::: SOURCE PASSAGE :::

Related: Is Commercial Hydrogen Possible Without Fossil Fuels? Around the globe oil companies are slashing spending, notably for exploration and non-essential development activities, and shuttering uneconomic operations because of sharply weaker oil prices. This will cause investment in Brazil’s economically crucial oil industry to decline, impacting production volumes, exploration and ultimately crucial reserves growth.
According to the United Nations, softer demand for commodities, notably oil, and reduced global growth will cause 2020 foreign investment in Latin America to halve to around $80 billion. It is Peru, Colombia and Brazil, which are highly dependent on substantial foreign investment in their all-important extractive industries to drive economic growth, that will be among the most severely impacted.
Investment in Brazil’s oil industry has been declining since late 2019 despite booming oil production and exports. That deterioration will accelerate because of the latest oil price crash and ongoing coronavirus pandemic. This is being amplified by the rapid spread of COVID-19 in Brazil. Last Friday, Brazil’s oil industry regulator the Brazilian National Agency of Petroleum, Natural Gas and Biofuels (ANP Portuguese acronym) confirmed in a Reuters news release that there were 1,427 coronavirus cases among offshore oil workers.
While it is difficult to identify a single number, investment in Brazil’s economically crucial petroleum industry will fall. State-controlled Petrobras, which is responsible for around 94% of Brazil’s petroleum production, slashed budgeted 2020 capital expenditure by $3.5 billion and mothballed 62 shallow-water oil platforms. Earlier this year, Petrobras announced it was planning to curtail its planned 2020 oil production by 200,000 barrels daily, but later reversed that decision on strong demand from China. Related: Norway’s Oil Industry Is Beginning To Recover
Falling investment, primarily from foreign oil majors in Brazil’s petroleum industry will impact oil exploration and production. Brazil’s hydrocarbon output fell sharply during May 2020. Petroleum production of almost 2.8 million barrels was 6.5% lower than April, but surprisingly 1.3% greater than a year earlier. That was also only marginally lower than forecast 2020 daily average oil production of 2.88 million barrels. This coupled with Petrobras, which is responsible for roughly 75% of Brazil’s oil production, exporting a record 1 million barrels of crude daily in April 2020, indicates the impact on Brazil’s oil industry may not be as severe as initially believed. That will help to blunt the impact of the COVID-19 pandemic on Brazil’s fragile economy.

::: EXCERPTED RECORDS :::

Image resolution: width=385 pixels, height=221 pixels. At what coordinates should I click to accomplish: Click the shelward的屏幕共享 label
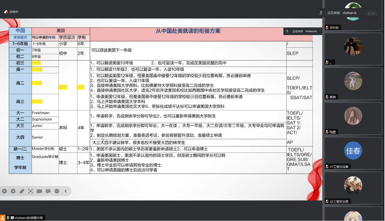click(x=29, y=218)
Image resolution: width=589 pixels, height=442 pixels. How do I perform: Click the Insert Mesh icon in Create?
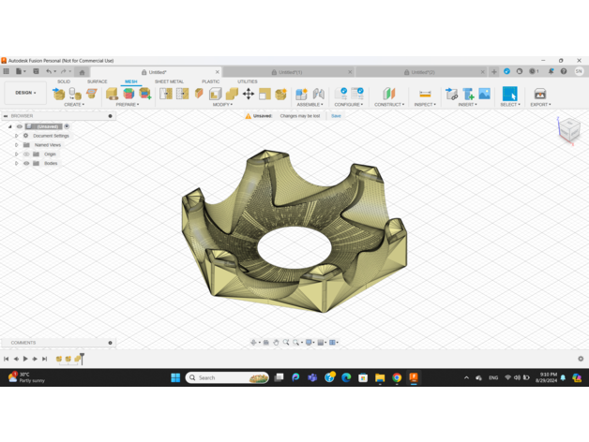click(59, 94)
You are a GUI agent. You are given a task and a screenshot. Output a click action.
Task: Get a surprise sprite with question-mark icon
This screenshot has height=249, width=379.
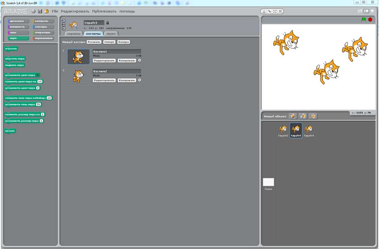click(x=312, y=116)
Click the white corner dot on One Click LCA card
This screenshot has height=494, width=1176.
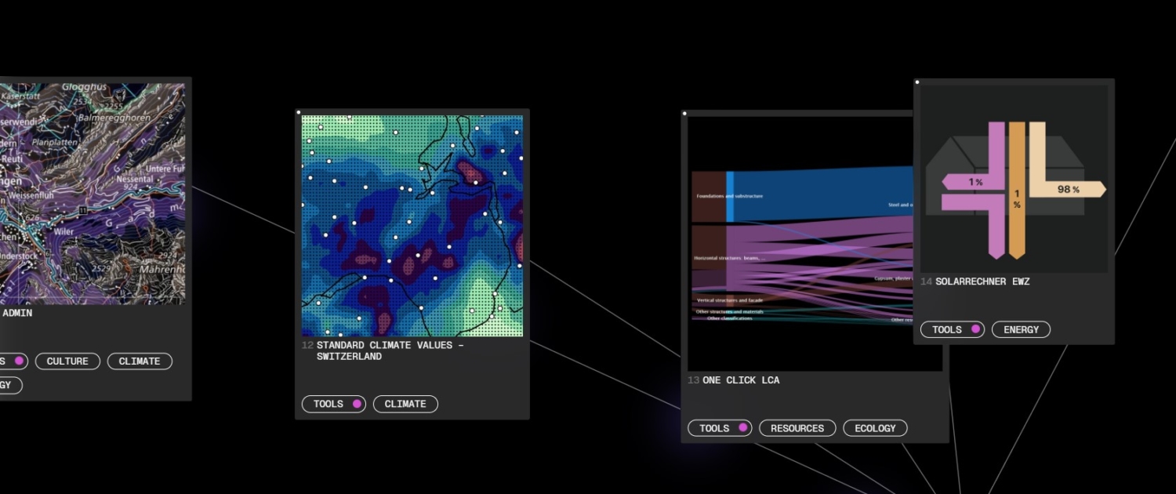(684, 114)
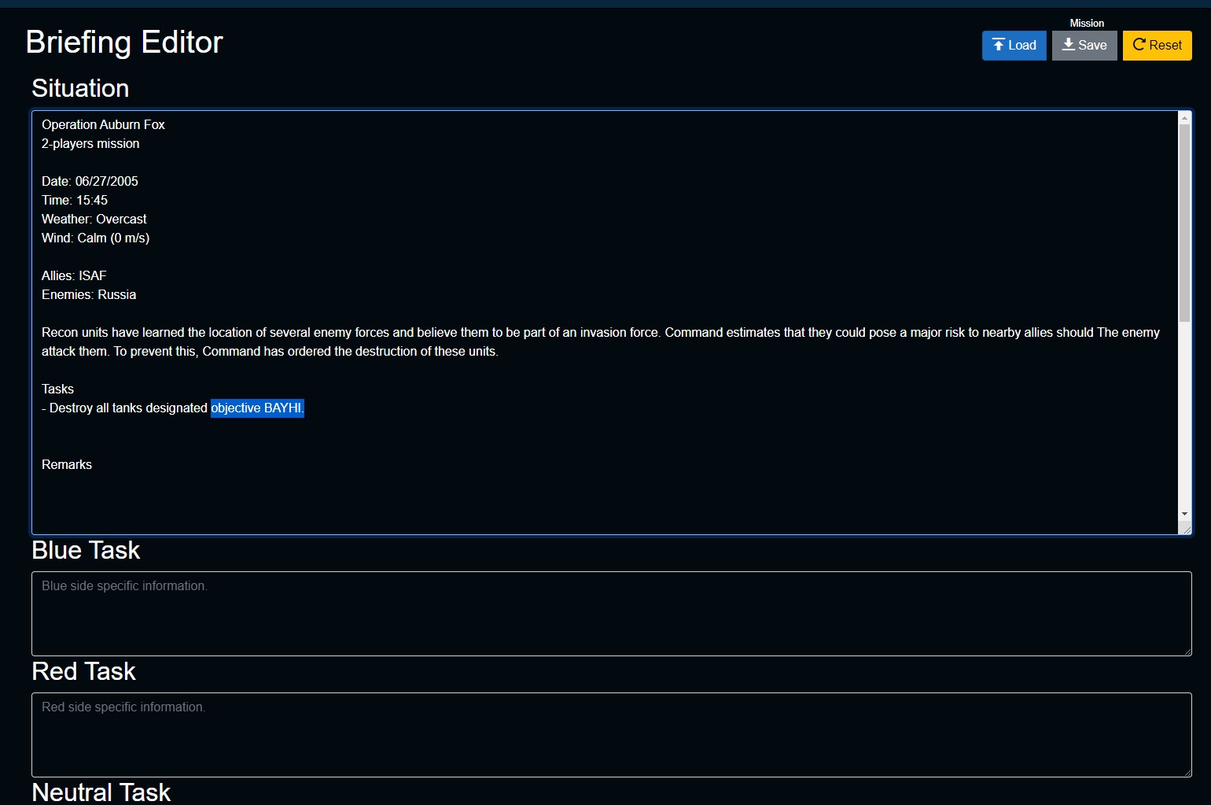The image size is (1211, 805).
Task: Click the Blue Task resize handle
Action: click(x=1187, y=651)
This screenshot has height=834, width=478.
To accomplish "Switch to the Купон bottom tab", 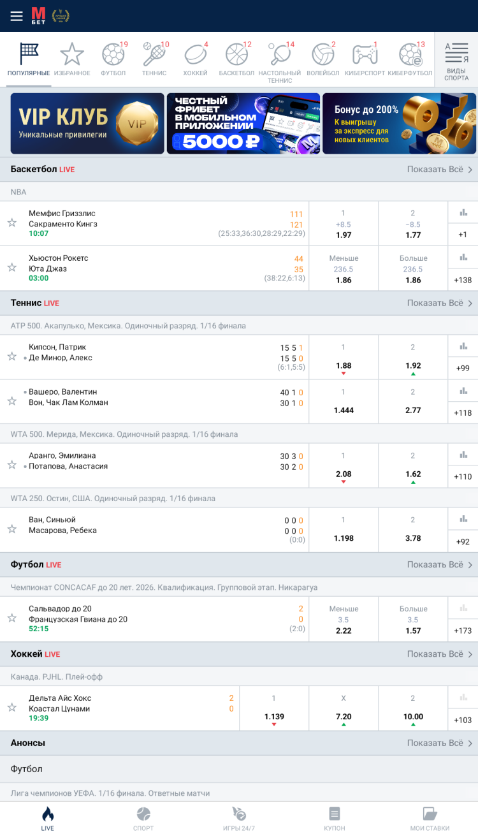I will (x=335, y=818).
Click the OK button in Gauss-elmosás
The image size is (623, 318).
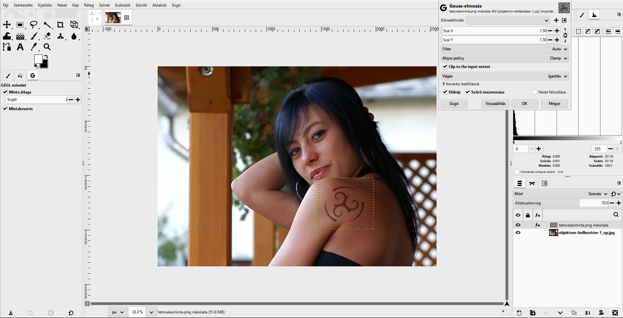[x=525, y=104]
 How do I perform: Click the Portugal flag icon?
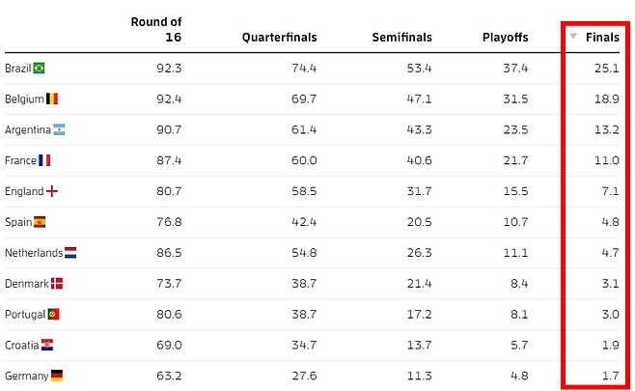pos(54,315)
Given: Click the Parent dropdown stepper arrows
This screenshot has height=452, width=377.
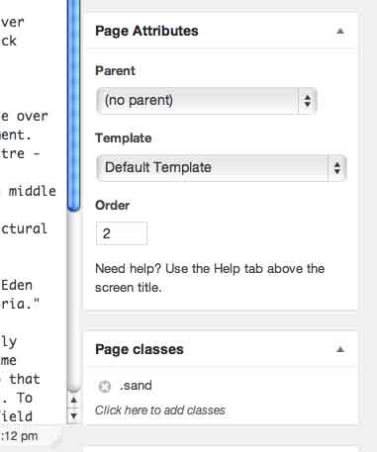Looking at the screenshot, I should point(308,101).
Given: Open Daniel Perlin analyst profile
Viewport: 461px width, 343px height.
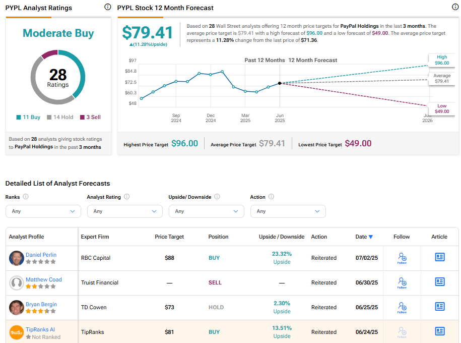Looking at the screenshot, I should [x=41, y=255].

:::

According to the passage on Brazil's oil industry, how many shallow-water oil platforms did Petrobras mothball?

62